Prasad didn’t say when the skill will be available — he said Amazon is “working on” it. An Amazon representative told ZDNet that it has nothing further to share yet regarding the timing of its availability.
Plenty of questions have already risen about the ethics of replicating a real person’s voice, but Amazon’s Nate Michel stressed to ZDNet that it’s “early days,” and this technology is “exploratory at this stage.”
Generating a voice like this presents a technical challenge, Prasad explained in his remarks, because it requires producing a high-quality voice with less than a minute of recording, versus hours of recording a voice in a studio. Prasad’s team addressed the challenge by doing it as a voice conversion task rather than a speech generation task.
“We are unquestionably living in the golden era of AI, where our dreams and science fiction are becoming a reality,” Prasad said.
To make Alexa even more human-like, Prasad shared how Amazon is building generalizable intelligence into the tool. Generalizable intelligence comprises three key attributes: learning across many different tasks, continually adapting to user environments and learning new concepts through self-supervision.

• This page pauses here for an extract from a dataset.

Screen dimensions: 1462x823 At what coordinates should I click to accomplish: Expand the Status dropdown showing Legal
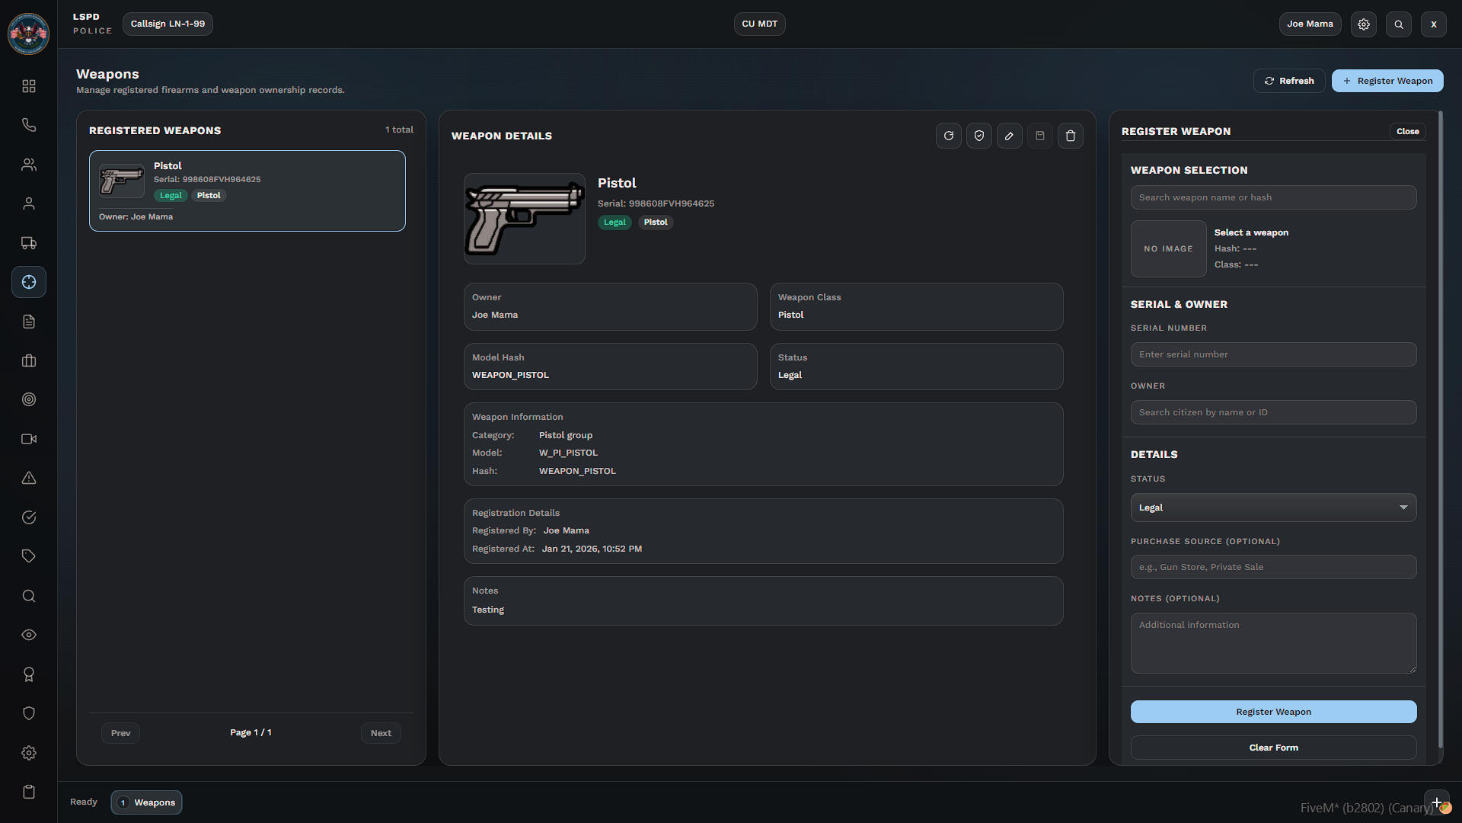pyautogui.click(x=1272, y=508)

Amazon is working on approaches like think-before-you-speak, in which Alexa effectively uses “implicit commonsense knowledge” (built with a large language model and a commonsense knowledge graph) to generate responses to a user.
For instance, if a customer on Valentine’s Day says, “Alexa, I want to buy flowers for my wife,” Alexa could leverage world knowledge and temporal context to respond with, “Perhaps you should get her red roses.”